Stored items
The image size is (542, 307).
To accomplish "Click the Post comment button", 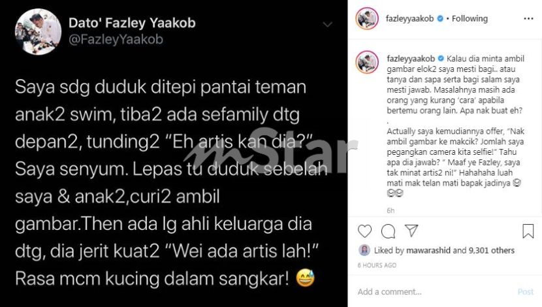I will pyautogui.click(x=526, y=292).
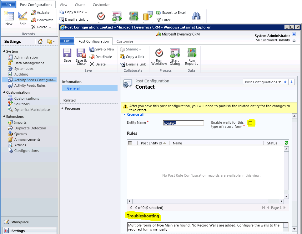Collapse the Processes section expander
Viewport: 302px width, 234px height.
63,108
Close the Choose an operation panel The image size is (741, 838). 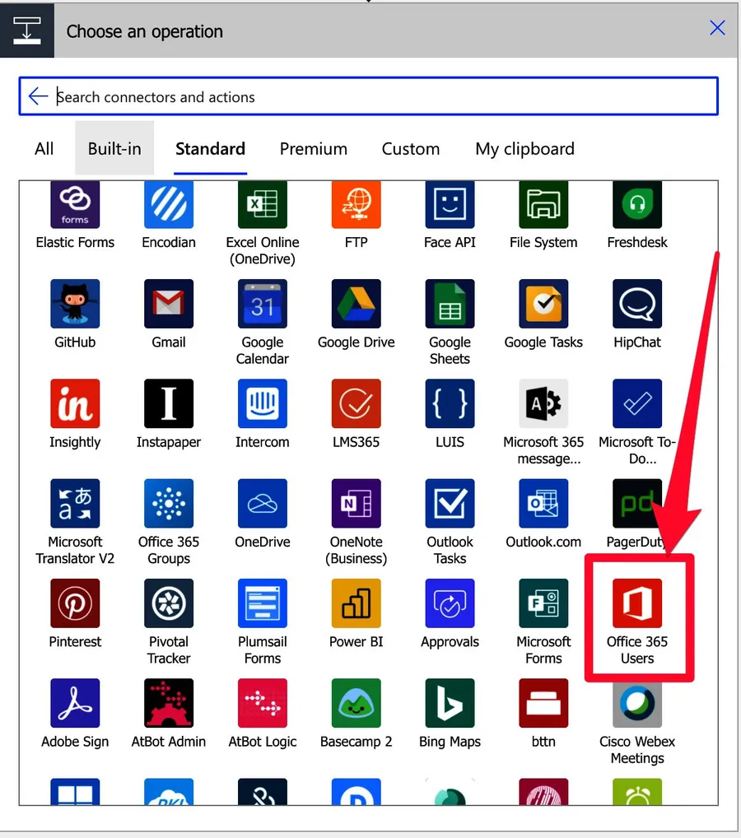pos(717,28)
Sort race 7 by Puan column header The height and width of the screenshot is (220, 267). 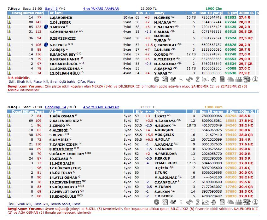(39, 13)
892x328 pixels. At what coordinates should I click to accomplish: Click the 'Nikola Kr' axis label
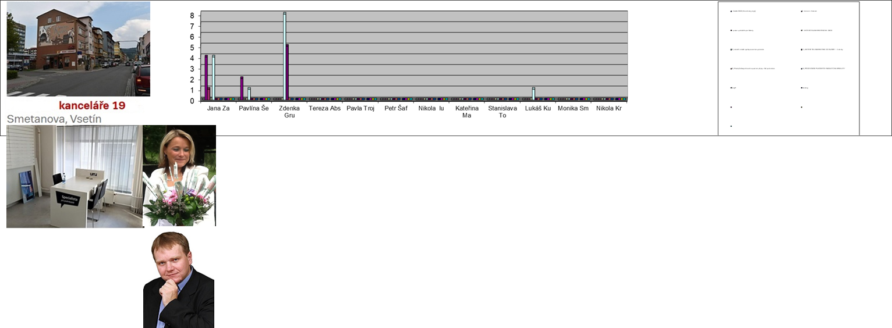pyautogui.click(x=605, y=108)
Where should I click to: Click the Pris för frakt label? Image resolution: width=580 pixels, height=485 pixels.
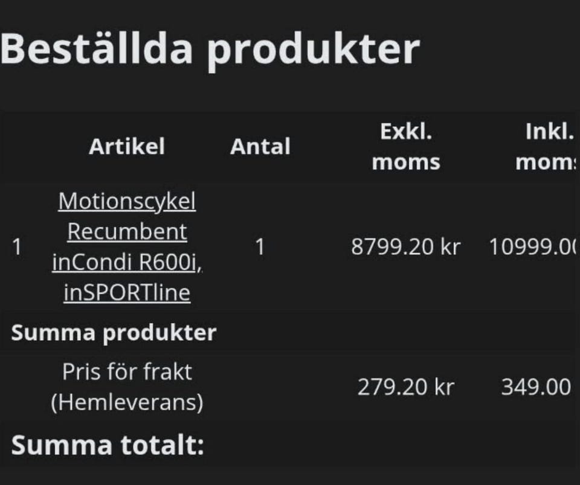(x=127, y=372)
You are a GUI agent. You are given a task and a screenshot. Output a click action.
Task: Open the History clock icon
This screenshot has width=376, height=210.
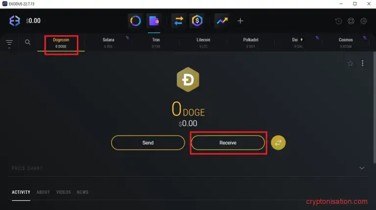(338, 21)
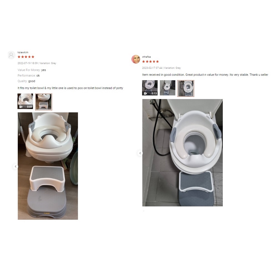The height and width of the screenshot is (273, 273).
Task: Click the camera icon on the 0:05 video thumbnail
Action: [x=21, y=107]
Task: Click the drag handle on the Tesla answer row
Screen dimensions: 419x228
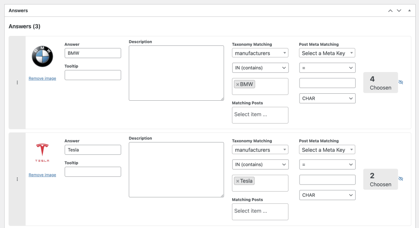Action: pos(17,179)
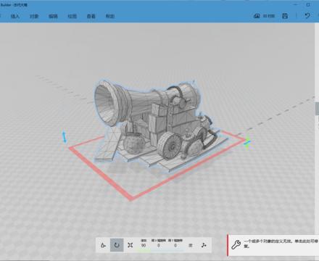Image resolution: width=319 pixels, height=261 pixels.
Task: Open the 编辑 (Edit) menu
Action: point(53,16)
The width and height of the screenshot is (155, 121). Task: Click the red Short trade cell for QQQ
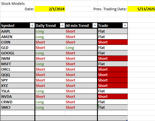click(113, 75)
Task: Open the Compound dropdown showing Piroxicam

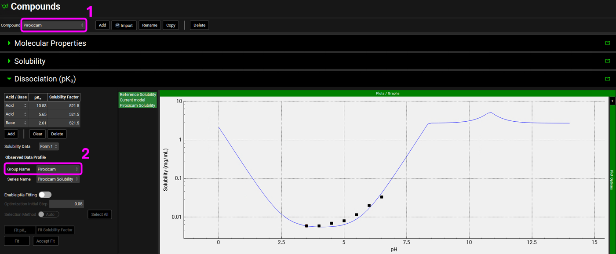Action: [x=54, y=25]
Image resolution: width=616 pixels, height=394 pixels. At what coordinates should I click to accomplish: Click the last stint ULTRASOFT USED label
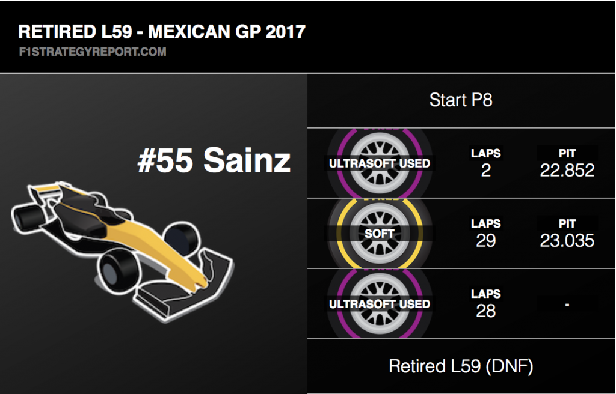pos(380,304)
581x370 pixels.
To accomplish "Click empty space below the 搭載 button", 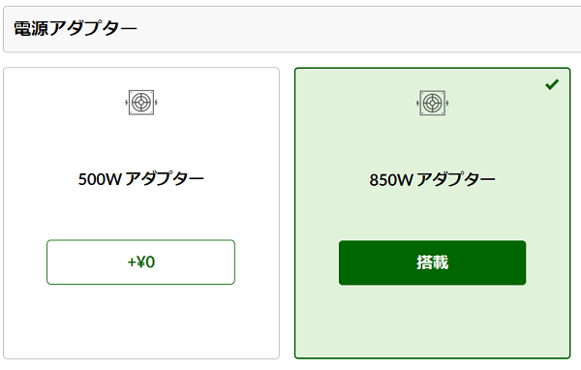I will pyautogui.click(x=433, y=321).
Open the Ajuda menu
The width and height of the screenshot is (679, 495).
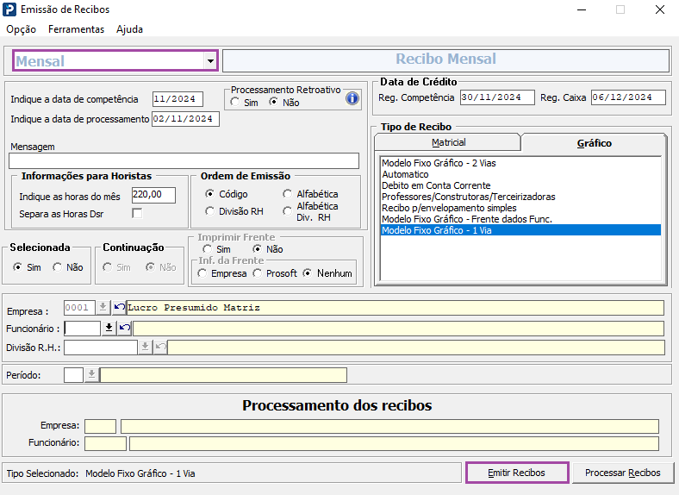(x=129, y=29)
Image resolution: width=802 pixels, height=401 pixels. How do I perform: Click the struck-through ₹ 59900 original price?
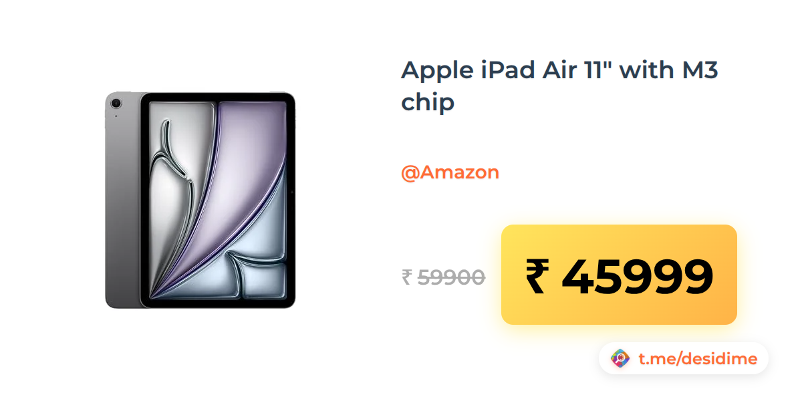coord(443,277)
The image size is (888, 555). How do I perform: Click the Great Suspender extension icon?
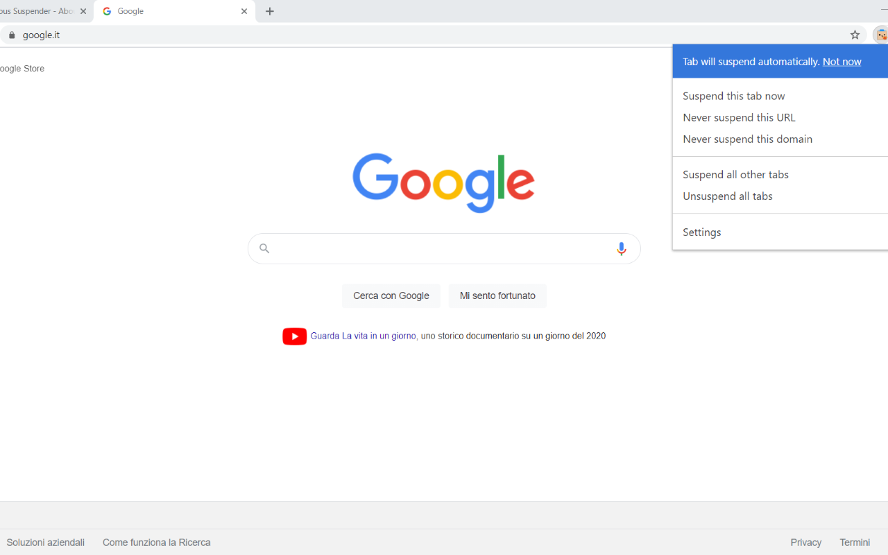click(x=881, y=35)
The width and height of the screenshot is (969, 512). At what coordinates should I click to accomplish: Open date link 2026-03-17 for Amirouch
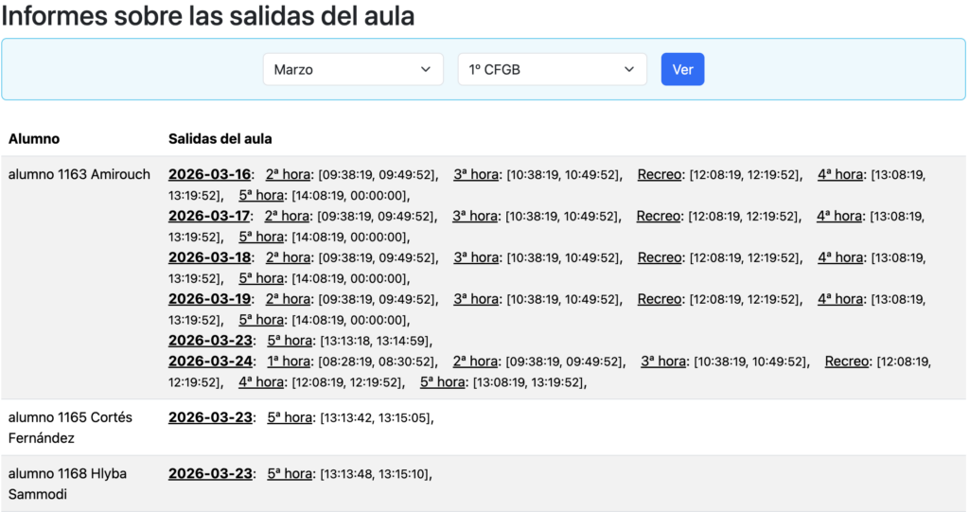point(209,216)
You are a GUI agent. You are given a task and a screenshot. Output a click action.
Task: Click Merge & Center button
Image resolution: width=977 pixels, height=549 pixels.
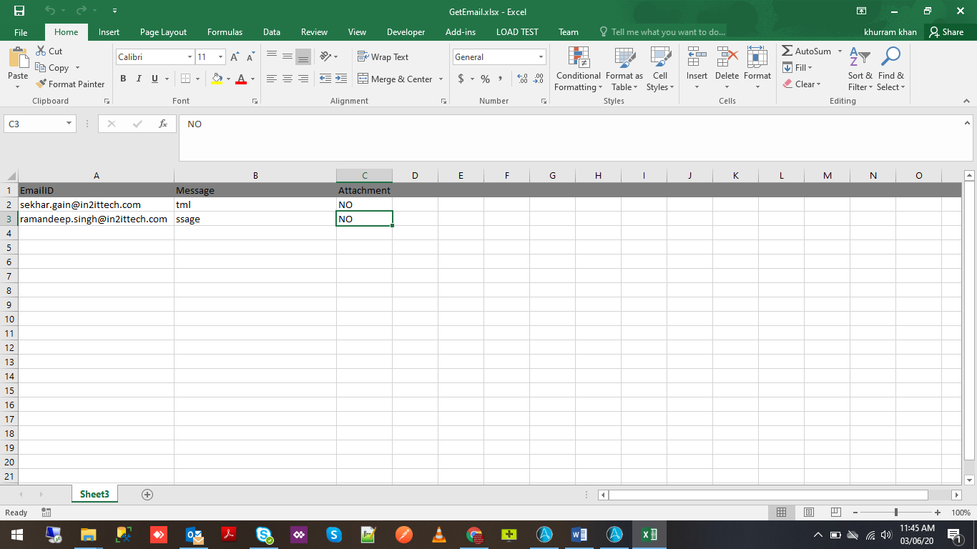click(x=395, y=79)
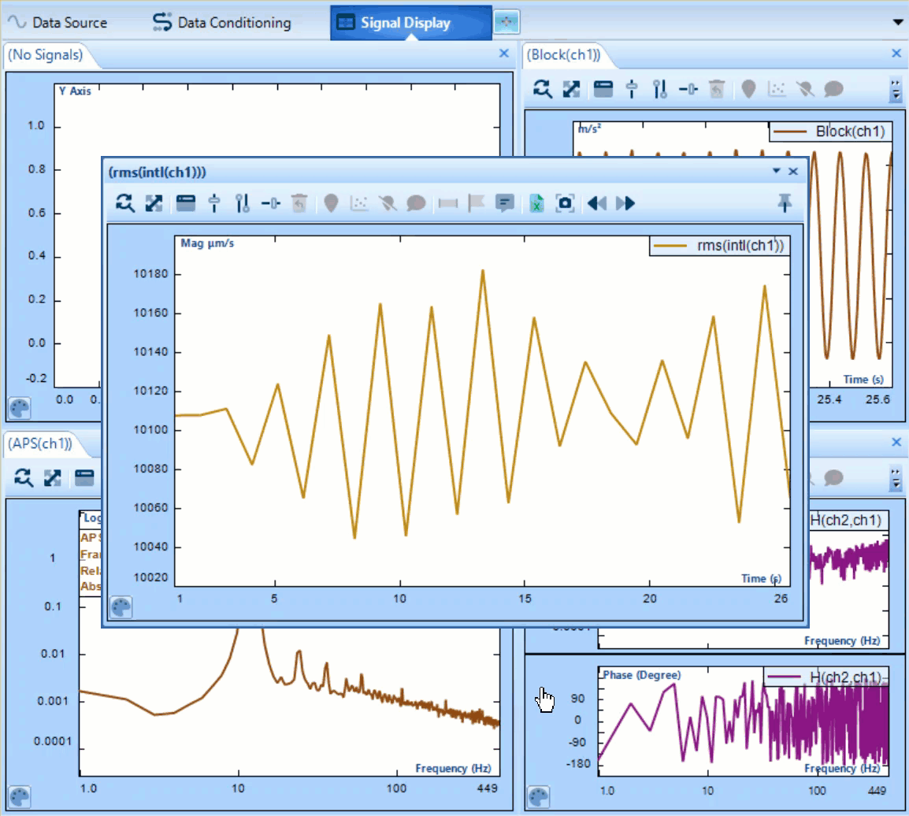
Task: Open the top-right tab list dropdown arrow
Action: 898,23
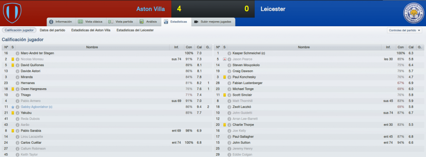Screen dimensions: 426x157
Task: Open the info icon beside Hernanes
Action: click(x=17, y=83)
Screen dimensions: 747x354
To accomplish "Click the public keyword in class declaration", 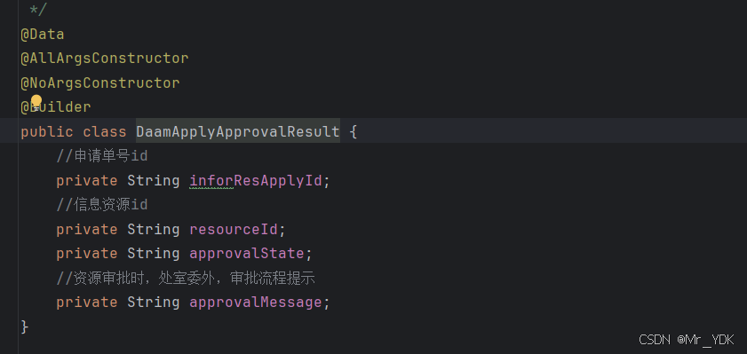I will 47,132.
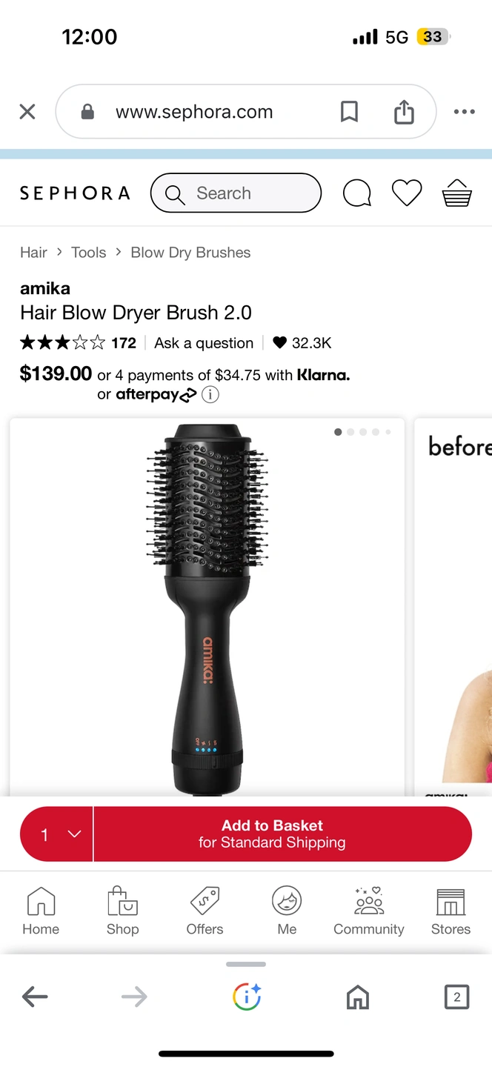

YOUR ASSIGNMENT –
In the data above, the stretch from the line with "The width and height of the screenshot is (155, 121)." through the line with "581x370 pixels." is to be returned exactly, minus any pictures.

THE COMPLETED TASK –
The width and height of the screenshot is (155, 121). Task: Click the red Short trade cell for QQQ
click(113, 75)
Task: Open the Compound dropdown showing Piroxicam

Action: [x=54, y=25]
Image resolution: width=616 pixels, height=394 pixels. At what coordinates should I click to accomplish: Click the last stint ULTRASOFT USED label
pos(380,304)
581x370 pixels.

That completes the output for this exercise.